*** SOURCE TEXT

Verizon Accuses FCC Of Illegal Negotiations With Nextel
Still on the hot political (by wireless standards) topic of the Nextel spectrum swap, Verizon Wireless has sent a scathing letter to the FCC because they believe the FCC is talking behind closed doors with Nextel about reducing the cost to Nextel of the Spectrum Swap. VZW charges that Nextel and the FCC are discussing over-valuing the spectrum that Nextel is returning in the 700MHz and 800MHz bands (just as VZW has publicly argued the FCC is undervaluing the spectrum Nextel will get in the 1.8GHz band). While normally Techdirt falls on the FCC / Nextel side of the Swap debate, in this instance we agree with VZW – if the charges are true. Nextel is already getting a windfall, which we only support because we believe it will expedite the swap and put a faster end to radio interference which could be fatal to emergency service personnel. However, if asked how much should that windfall be, we would answer as little as possible. We also think the FCC should put milestone requirements on Nextel to ensure they keep on schedule.

******
*** DATASET RECORDS

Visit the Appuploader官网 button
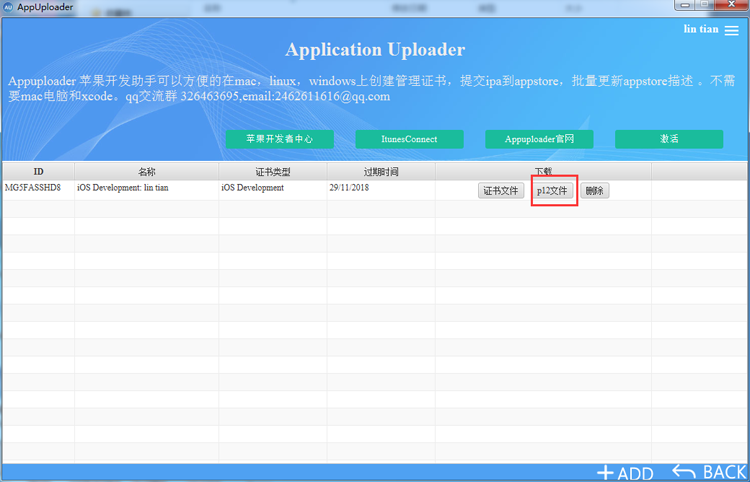The height and width of the screenshot is (482, 750). [x=539, y=139]
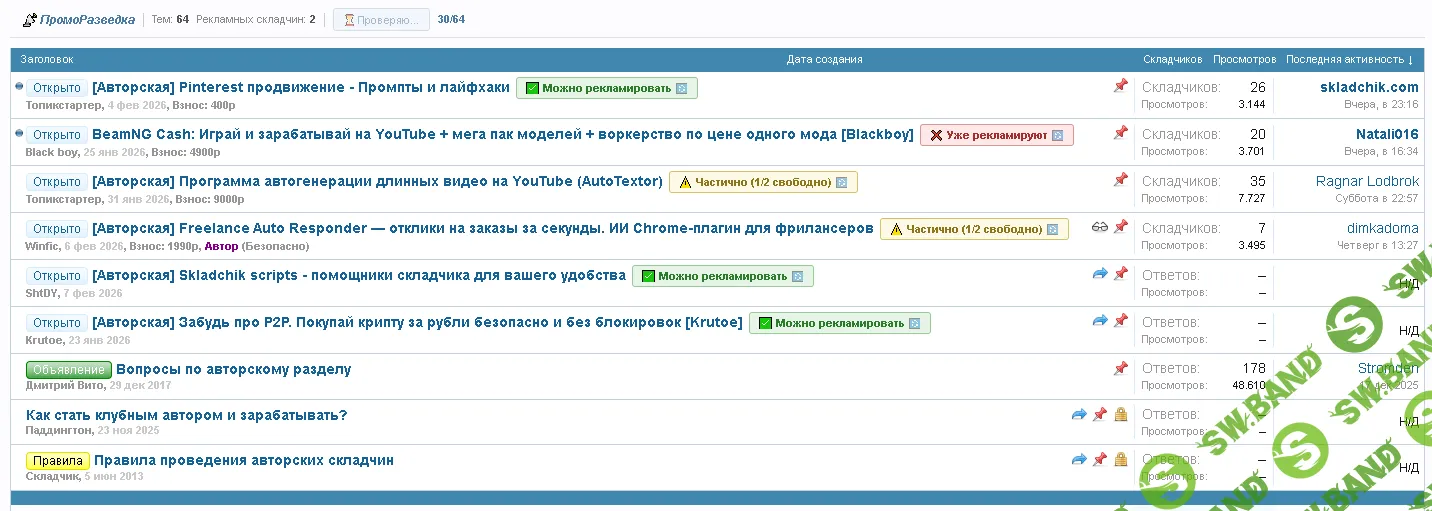Sort threads by Складчиков column
This screenshot has height=511, width=1432.
coord(1172,60)
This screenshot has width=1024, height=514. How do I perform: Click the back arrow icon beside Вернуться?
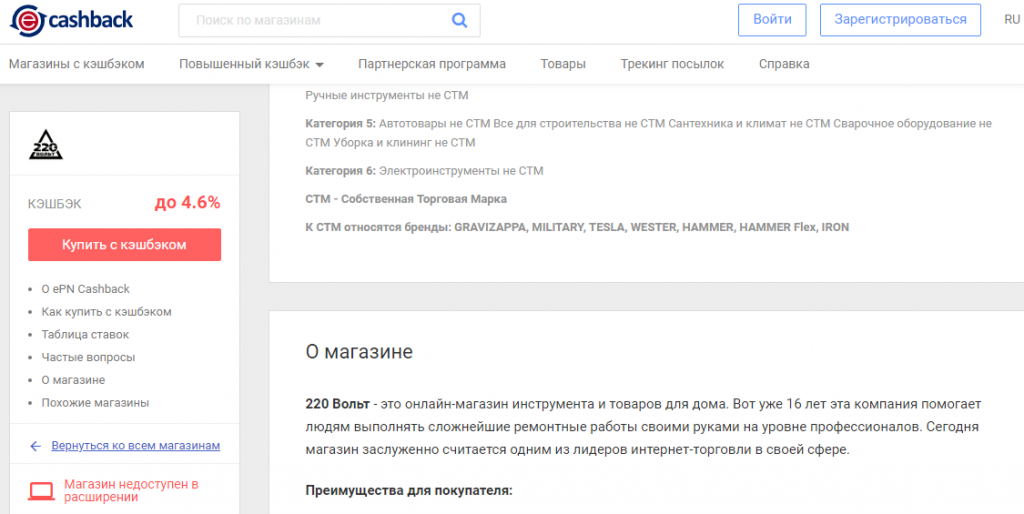[36, 446]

******

EXERCISE REQUIREMENTS
[1] Answer these questions using the article on the Nextel spectrum swap:
(a) In which bands is Nextel returning spectrum?
(b) In which band will Nextel get spectrum?
(c) What does Techdirt think the FCC should put on Nextel to keep it on schedule?
[2] Pick up the article on the Nextel spectrum swap after its final sentence and continue it.
The entries have no connection to the article on the Nextel spectrum swap.

RESPONSES IN ORDER
[1]
(a) The 700MHz and 800MHz bands.
(b) The 1.8GHz band.
(c) Milestone requirements.

[2]
Changing subject: Verizon Wireless, for its part, should probably not call too much attention to itself, or people might start asking questions about how the “First Responders Coalition (FRC)” gets its funding. This is the coalition that is now lobbying hard against the FCC Swap plan under the guise of representing Emergency Workers, but is surprisingly poorly stocked with members from the emergency services community. In fact, we have learned that its leader, Gene Stilp, is a career protester who moves from one hot political issue to the next. No shame in that, but Stilp is a dilettante with a poor understanding of the telecom issues around interference and interoperability. Stilp may have been duped by big business. In fact, I spoke with Charles Werner, deputy chief of the Charlottesville (Va.) Fire Department and a member of the International Association Of Fire Chiefs (IAFC) Communications Committee, who questioned where a new, small org like the FRC got enough money to take out full page ads in newspapers like the Wall Street Journal. Primedia Reporter Glenn Bischoff interviewed Stilp until he admitted that funding for the FRC comes from Verizon. Stilp couched that by adding the FRC welcomes donations from any source. Okay, no laws were broken, but Verizon Wireless shouldn’t get too lofty while accusing the FCC and Nextel of backroom politics. “Hello, Pot? This is Kettle. Can you hear me call you black now? Good.” But at this time every four years in the US, it should be painfully obvious that politics is dirty.